See: Samsung Galaxy S21 Series: A Cheat Sheet (Free PDF) (Tech Republic)

There has been some speculation that the move was made after Microsoft announced that it would allow Android APKs to run on Windows 11. While it’s tempting bait for a media cannon, I don’t buy it. I think Google is looking beyond this and its end game is to eliminate APK files altogether.

but why? What’s the drama here? I believe Google has finally done it with side-loading and is making this change to eliminate it. This makes the most sense as the need for security is at an all-time high. Malicious apps and attacks aren’t going anywhere. In fact, they are only going to grow and become smarter than ever. The companies that produce, curate and distribute the software are at a loss as to how to stop doing what they do. If Google’s mindset suits me, this move is a clear checkmate against those willing to steal users’ data and hold their devices for ransom.

And that would be a huge step forward. If Google eventually does away with the ability to side-load applications, it would go a long way toward preventing users from installing malicious apps.

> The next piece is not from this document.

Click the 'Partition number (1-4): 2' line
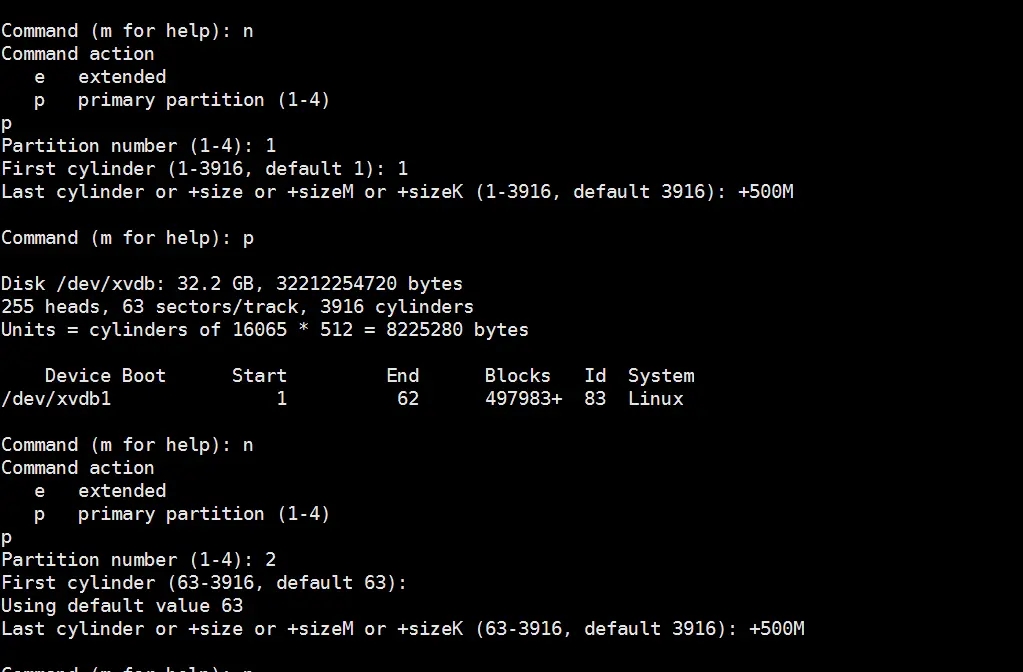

Before I continue, understand that this is a complete guess on my part. I’m drawing a conclusion that may be way off the mark. But for Google to pull it off, with any measure of success, they’ll have to keep that Android Play bundle format near the vest. The second specs have been released for this new format, they’ll find side-loadable apps everywhere. So, once they officially transition to the new format (in August 2021), Google should permanently disable side-loading for both the old and new formats.

See: Password-stealing spyware targets Android users in the UK (Tech Republic)

This may wag some developers and companies, but the safety of the end user should come first. Period. And although it is great to have options, in this case end users should have only one choice: one that gives them even the slightest guarantee of security. If the safety of end-users and consumers doesn’t come first, you’re going about business to business wrong.

warning for warning

Here’s the thing: There will always be a certain user type who installs alternative ROMs on their Android devices. It should always be a possibility for those who choose. And Google should respect that community going forward. Even though the Android Play bundle will be the default format going forward, the company should allow APKs for alternate ROMs. So, here’s how I see it playing out in the future (not immediately):

  • For official Android builds—Android Play Bundle will be the only supported format, which can only be found in the Google Play Store.
  • For Unofficial ROMs—Both APK and Android Play Bundle are supported.

The above two will work:

  • Better protect consumers.
  • Calm down those who want to use unofficial roms.

I think this is the best alternative to google. Anyone who has bothered to look at the security crystal balls knows that the situation is about to get worse. Unless Google does something now, Android could become a real playground for hackers and thieves. If Google plays its cards correctly, this migration to the Android Play bundle could go a long way to cap it off.

But again, this is only conjecture on my part. Google may have other reasons for moving away from APKs (such as the speed and size of the installation or preventing Windows 11 from integrating with the Google Play Store). Only time will tell, but I expect it to be on the side of more security for consumers.